Where Database Technology Meets Model-Driven Engineering - Rethinking Internal Data Representation in Genus App Platform
Abstract
Research has recently shown a keen interest in database technology for analytical workloads that enables high-performance analysis and on-the-fly aggregation, where the main motivation is Business Intelligence and Business Discovery products. Such products store data in main memory as compressed columns to maximize memory utilization and CPU throughput. Model-driven Engineering, a discipline that aims to increase developer productivity through the use of models on a higher level of abstraction, automates many of the complex programming tasks, like persistence and interoperability. One such product, Genus App Platform, has evolved over time and become a powerful and expressive tool for rapid application development. However, operations that process and analyze large amounts of data are slow, and the platform has a high memory footprint, mainly because no particular attention has been paid to storage format and structures in the source code. Based on the observation that Genus App Platform has many similarities with an in-memory database, we are motivated to investigate if the challenges in Genus App Platform can be overcome by applying techniques used in read-optimized databases.
In this research, we enhance data representation, implement column storage with dictionary encoding and bitpacking in Genus App Platform to reduce memory footprint and increase the platform's ability to handle and analyze large datasets. We identify core operations that can exploit the new storage format, like join and filter operations. We test our implementation using a benchmark for analytical workloads while monitoring that transactional performance is not negatively affected.

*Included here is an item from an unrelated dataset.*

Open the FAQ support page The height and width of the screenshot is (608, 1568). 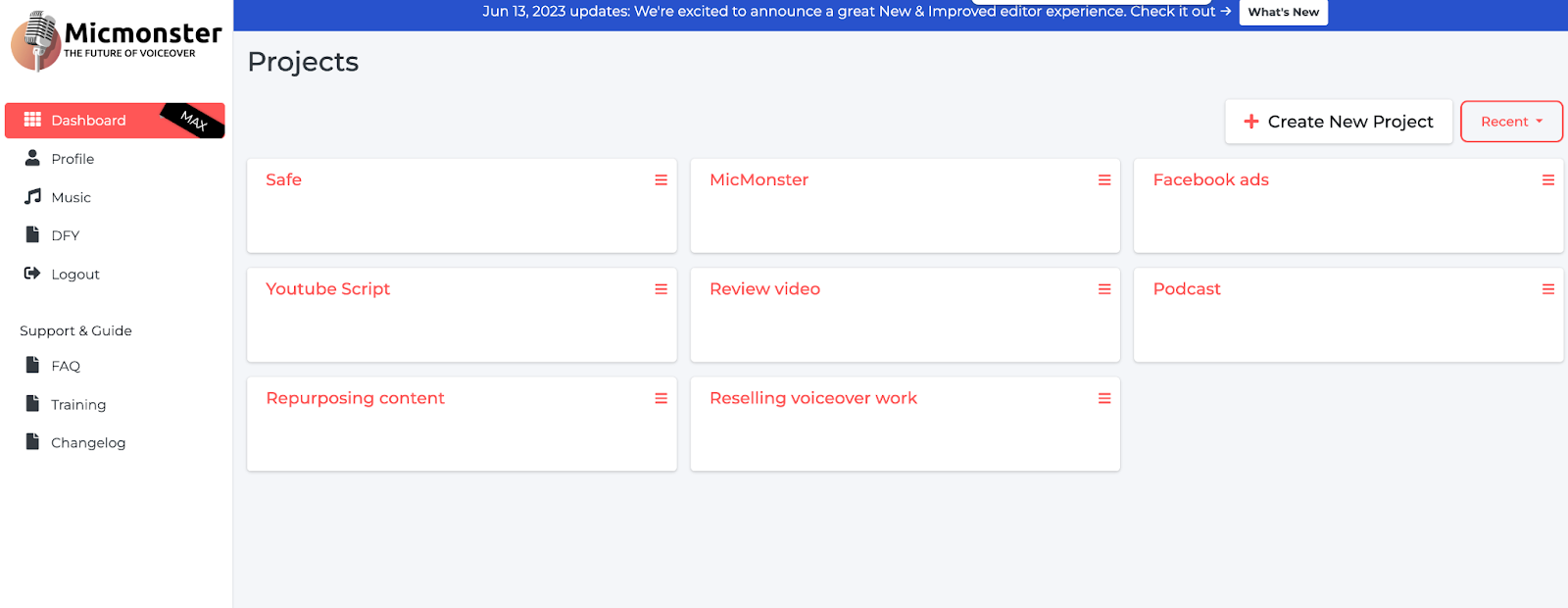click(65, 366)
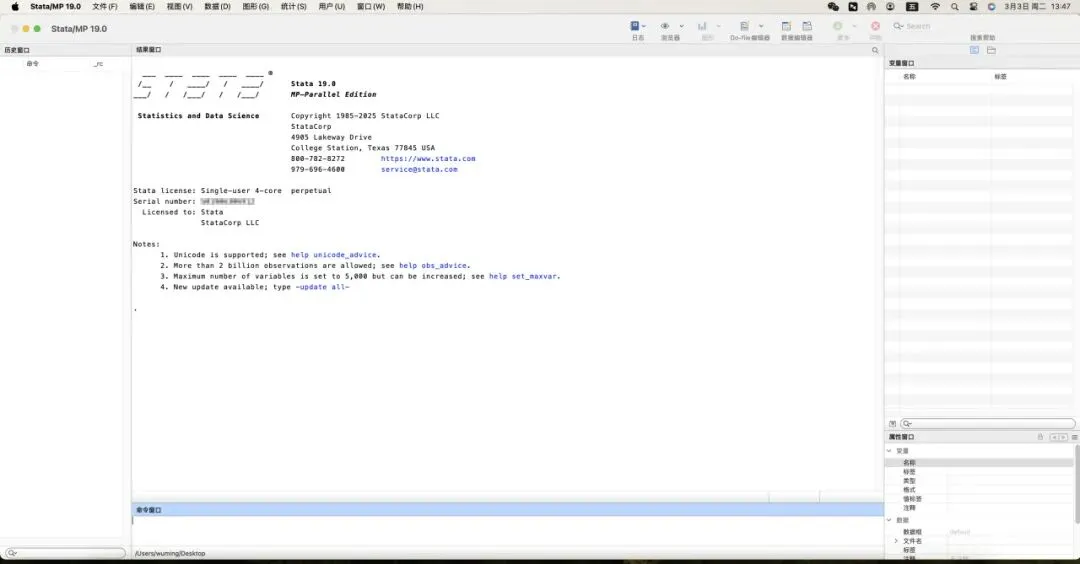Image resolution: width=1080 pixels, height=564 pixels.
Task: Select the blue list view icon above 变量窗口
Action: click(974, 50)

In Genus App Platform, column storage with dictionary encoding, bitpacking, and null pointer compression leads to a memory reduction of 67 \% and a load time reduction of 36 \% for the TPC-H inspired Data Mart Load Benchmark. Also, operations that are adjusted to utilize the column storage format sees a performance impact of one, two, and even three orders of magnitude compared to the original implementation. The new internal data representation in Genus App Platform does not significantly reduce transactional performance. Thus, by using Genus App Platform as a proof-of-concept, we have shown how techniques used by read-optimized databases increase Model-Driven Engineering versatility by enabling such tools to handle and analyze large datasets.